After a brief presentation, only one legislator asked a question of the auditors about their 78-page report. Legislator Michael J. Docteur, R-Cape Vincent, asked where to find the breakdown of the fund balance in the document.

Pages 57 and 58 outline how much money the county has in its bank accounts. Its total fund balance — which includes money that it is legally obligated to pay out or money that has been set aside for certain projects — stands at $39.8 million, down from $41.4 million in 2010.

The fund balance is composed of $2 million in funds that cannot be spent in 2012; $3.2 million in funds restricted for spending this year by law or creditors; $5 million in funds promised to the assisted living facility in the county; $20.6 million in general funds that have been assigned for a specific purpose like workers’ compensation or welfare; and the $8.6 million in unassigned funds.

Unlike in years past, the discussion of the fund balance hardly caused a stir at the old courthouse on Arsenal Street. County government had come under criticism for keeping too much money stashed away. The county used an extra $1.5 million in extra fund-balance money toward the 2012 budget.

But Mr. Malecki advised against dipping into those funds again. The unassigned fund balance is just less than 5 percent of total spending. Five percent is the goal for a rainy day fund, Mr.

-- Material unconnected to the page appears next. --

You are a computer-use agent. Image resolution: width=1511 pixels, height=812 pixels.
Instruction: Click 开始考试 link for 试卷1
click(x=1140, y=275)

Malecki said.

“I don’t think you want to use much of that unassigned fund balance going forward into the future,” Mr. Malecki said.

He said that the county spent $1.6 million more than it took in, which, given the size of the budget, wasn’t a reason for concern.

Legislator Scott A. Gray, R-Watertown, said after the meeting that the declining fund balance will give pause to legislators and the administration as they put together the budget in the coming weeks and months.

“We’re going to have to be a little more cautious this year (in using fund balance) to balance the budget or reduce the property tax levy,” said Mr. Gray, the chairman of the Finance and Rules Committee.

The audit did criticize two deficiencies in the county’s operations, which the auditors did not discuss during their presentation.

Jefferson County’s information technology practices are lacking, the audit concluded. The county doesn’t have a “formalized set of IT policies and procedures,” it said, which “could expose the county to unwanted risks and malicious threats.”

In response, the county management told the auditors that the county is drafting improved IT policies.

The auditors also recommended that the county look into an upgrade of its financial accounting software, which is currently a patchwork of old technology. County management told the auditors that the county is “exploring the possibility.”

In other action Tuesday, the Board of Legislators approved Babette M. Hall, a 17-year veteran of county government, as the Democratic elections commissioner after Sean M. Hennessey stepped down this week. Patricia A. Shaughnessy will serve as deputy commissioner.

Mr. Hennessey has also resigned from the chairmanship of the Democratic Party. Ronald Cole, a former chairman and the current vice president, will serve as interim chairman until the party’s reorganizational meeting in September. Nancy D. Brown, the former Jefferson County treasurer, reiterated that she has a “small” interest in the position, but believes the committee should consider a wide variety of applicants.